# [ASSIGNED TASK]
In the listing below, start your output at the line with "Task: Click the 下一题 button" and end it after the line with "The height and", copying every line exactly.

# [DATA LISTING]
= = =

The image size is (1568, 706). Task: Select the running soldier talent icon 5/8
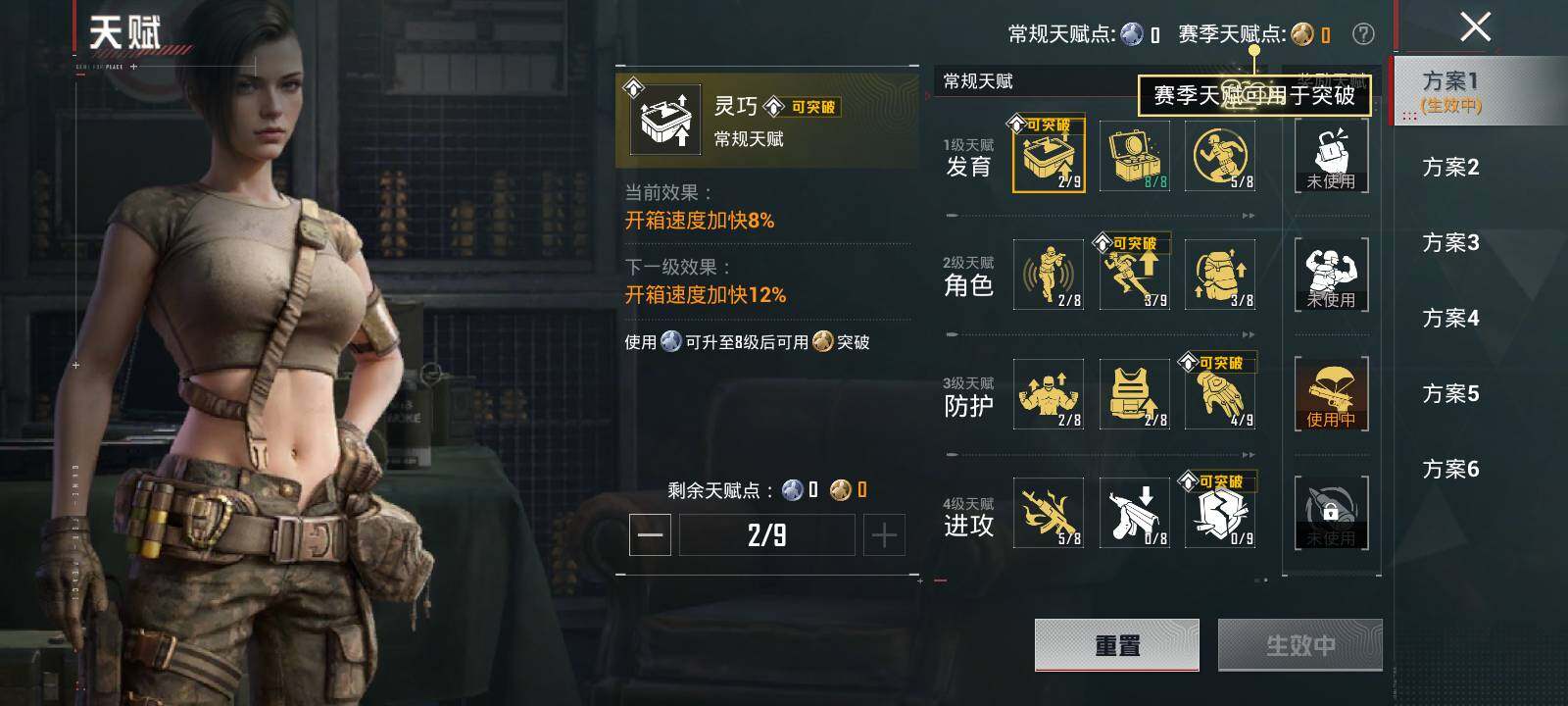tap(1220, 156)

= = =

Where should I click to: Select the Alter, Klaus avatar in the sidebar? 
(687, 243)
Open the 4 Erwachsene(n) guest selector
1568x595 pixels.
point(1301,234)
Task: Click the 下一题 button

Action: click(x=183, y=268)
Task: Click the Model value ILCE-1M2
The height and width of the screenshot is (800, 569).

= = =

# [RESPONSE]
Task: Click the 下一题 button

Action: click(x=183, y=268)
Task: Click the Model value ILCE-1M2
The height and width of the screenshot is (800, 569).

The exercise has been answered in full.